Part of the reason why so many Westerners are silence about the issue, is because fatigue has set in. The audience responds with the same indifference to repetition of arguments and news about deaths as they do to recurring bombs in Iraq, drone attacks on the Afghan-Pakistan border or suicide boms in Pakistan.

Another underlying reason is that disingenous attitudes are detected on both sides: On one side unbridled greed and on the other side grievance driven vindictiveness. However understandable or justified many Westerners are on the fence.

One of the best examples I can give, as an illustration to both sides, and to supporters on both sides, is the words of a friend who admitted:
"I have stopped giving a damn about Israel. The other day someone said something anti-Semitic about Jews, and while I would usually have protested, I didn't say anything, because I am so sick and tired of what the Israelis are doing."
This muddled, conflicted attitude, the cruel indifference and the underlying desperation over struggling with a Gordic Knot, goes a long way to explain the global under-involvement in a conflict of such principal importance. The consequence is, ultimately, that neither side will benefit. A statement like this cannot be understood as active participation or support for the Palestinian view.

To the warning of Israeli Zionists they are, as Norman Finkelstein points out, to some extent, responsible for the growing anti-Semistism.
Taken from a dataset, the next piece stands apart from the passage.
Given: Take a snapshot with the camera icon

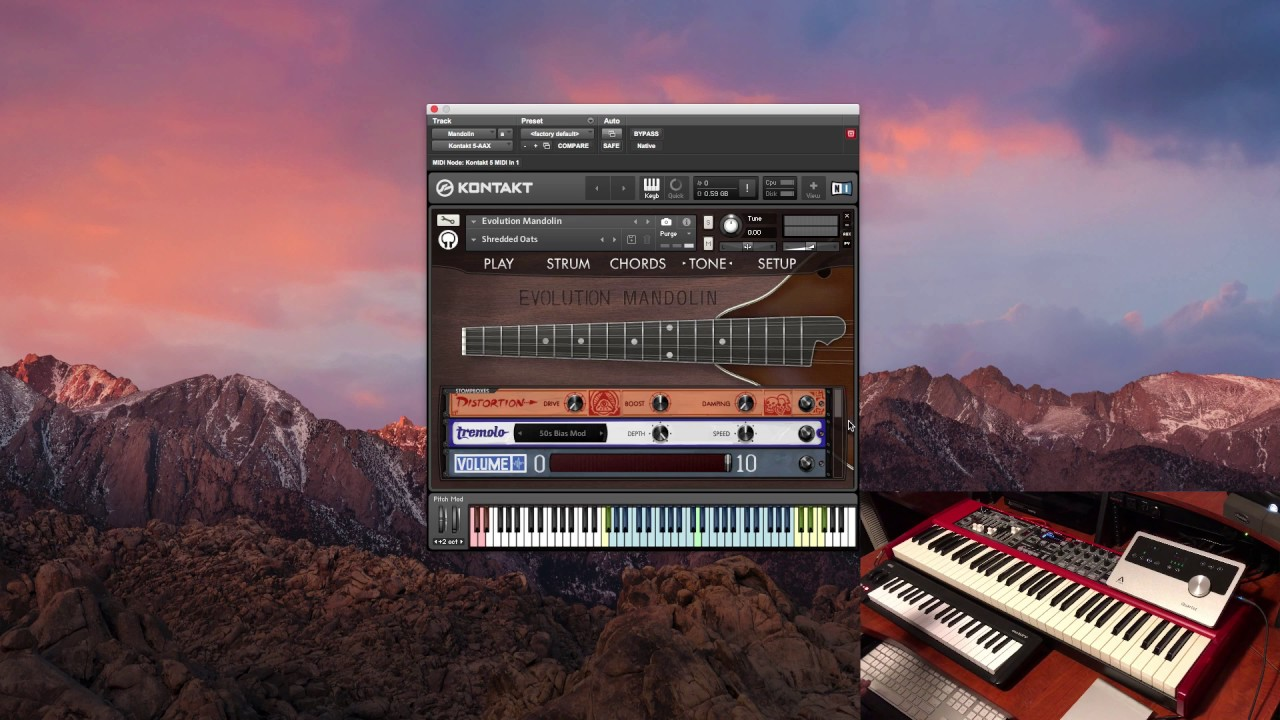Looking at the screenshot, I should 666,222.
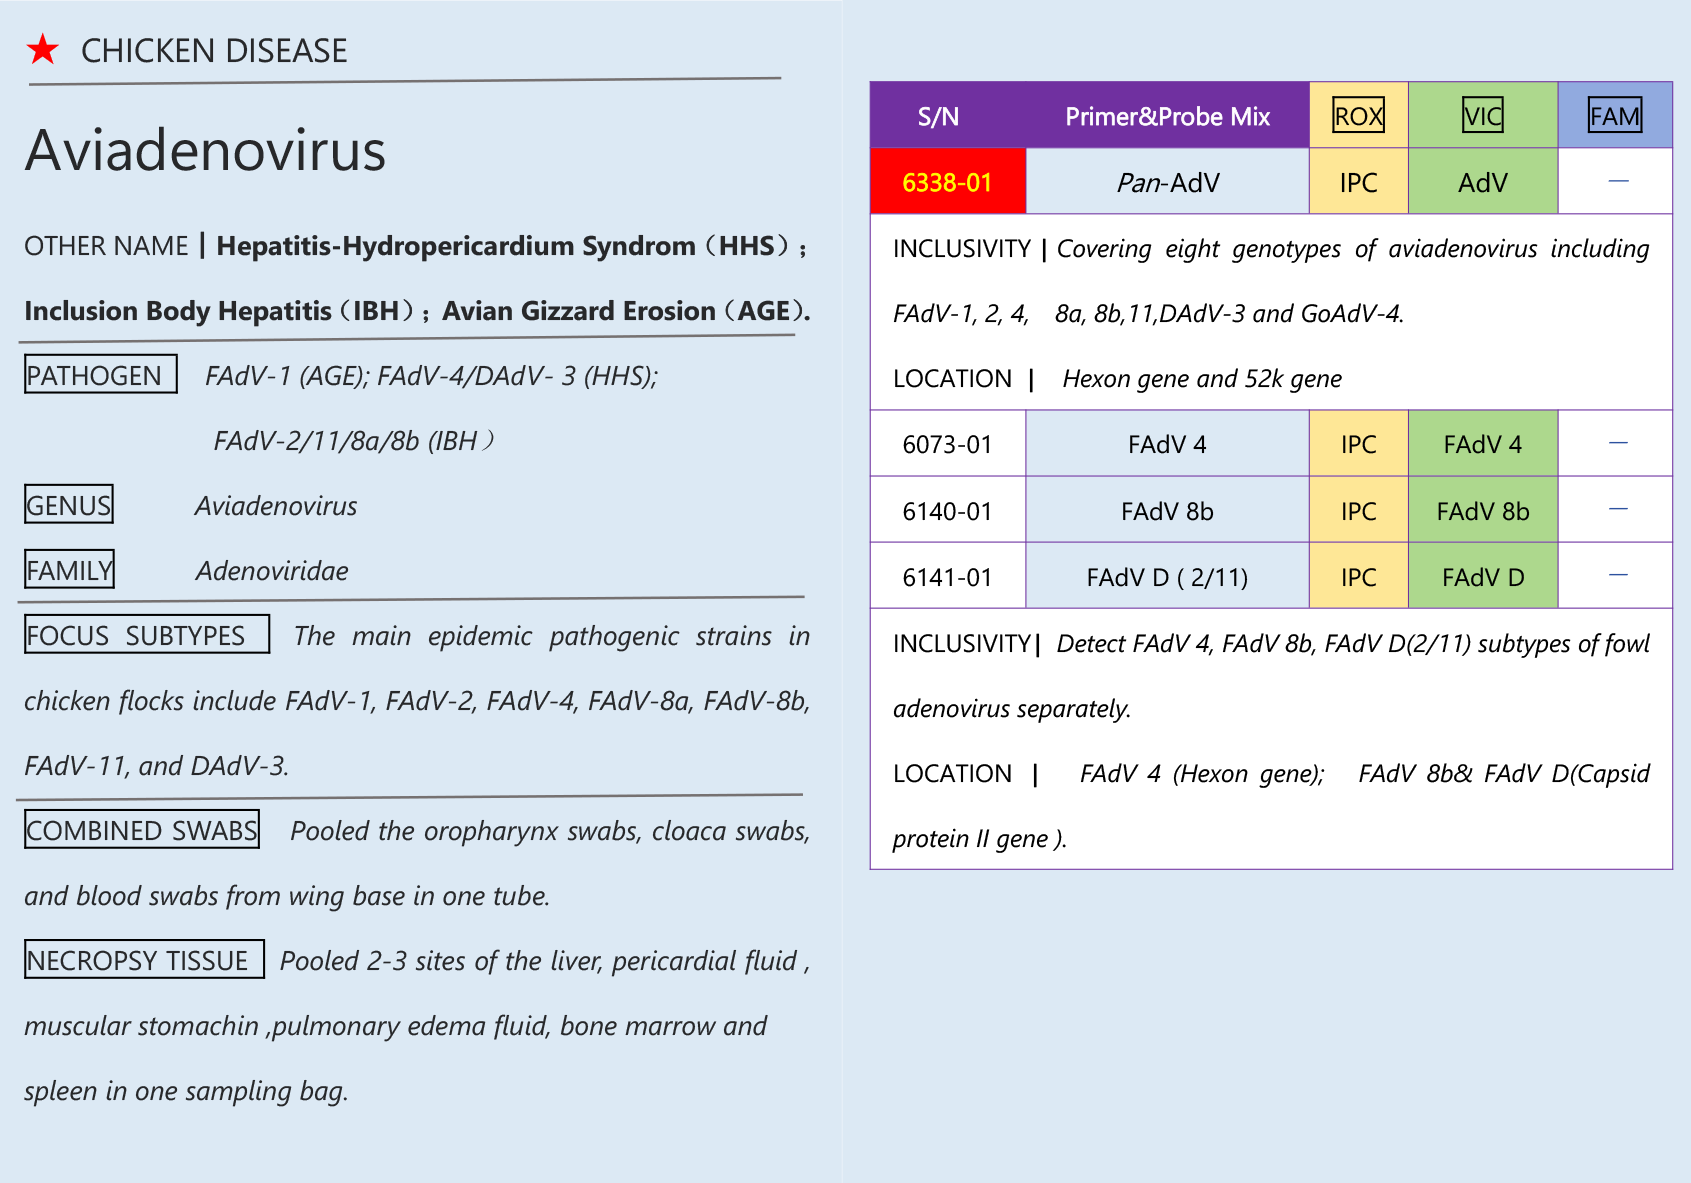This screenshot has height=1183, width=1691.
Task: Click the S/N column header
Action: (938, 116)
To the warning of Palestinians, their grievances can only be diminished by involvement of the international community, as I think I have explained here.

Ultimately, the conclusion is that for a peace process to take place, peace has to be the real agenda of both parties in question.

The way the dices landed, there is only one way to accomplish a durable peace in the Middle East – and there are hundreds of ways to fail.